54. The basic skill requirements for construction, especially for low-income shelter, are simple and relatively easy to acquire. For example, the use of lime or lime-pozzolana as binders for masonry construction is fairly simple, and skills can be acquired over a relatively short period. Despite the simplicity of using these materials in construction, it still requires some basic training to ensure that skills are available on the market. In most cases, skills to use indigenous materials in construction are taken for granted, on the assumption that locally available skills can be adapted to all situations in the construction market. However, some indigenous building materials are relatively new to local craftsmen and, in the absence of any special training programmes, these materials will remain unpopular.
55. Safety of construction and durability of indigenous building materials depend to an extent, on the competence of the labour force in construction. Where skills are deficient, good-quality products could be wrongly applied in construction, thereby leading to unsafe and non-durable construction and, consequently, making a particular set of building materials unpopular. Most indigenous cementitious materials, for example, are vulnerable to this type of shortcoming and can easily become unpopular as a result of wrong application in construction. Possible areas of error are that lime-pozzolana mixtures for masonry work could be prepared in the same proportions as for Portland cement mixtures, or, the setting time for lime-pozzolana masonry could be assumed to be similar to that of Portland cement, thus resulting in non-durable and unsafe construction.
56. In construction practice, safety principles are often promoted through building codes. Codes of design and codes of construction for various elements of building provide elaborate technical details which guide the local labour force in achieving safe and durable construction.
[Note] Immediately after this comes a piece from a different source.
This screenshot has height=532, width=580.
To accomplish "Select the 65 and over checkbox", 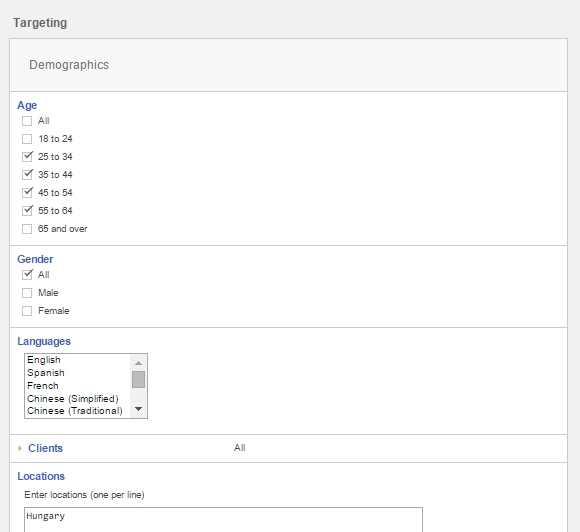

In most developing countries, building codes hardly exist and, where they are available, they are restricted to imported codes of practice for reinforced concrete technology, and, almost invariably, Portland cement is the only binder which such codes make reference to. For instance, codes of practice for brickwork, foundations and soil stabilization, as well as for concrete products, such as blocks, pipes and precast units, specify the materials to be used in such a way that only Portland cement can be used. For this reason, the contents of existing building codes can undermine the safe application of indigenous cementitious materials and, thus, limit the adoption of the materials in construction.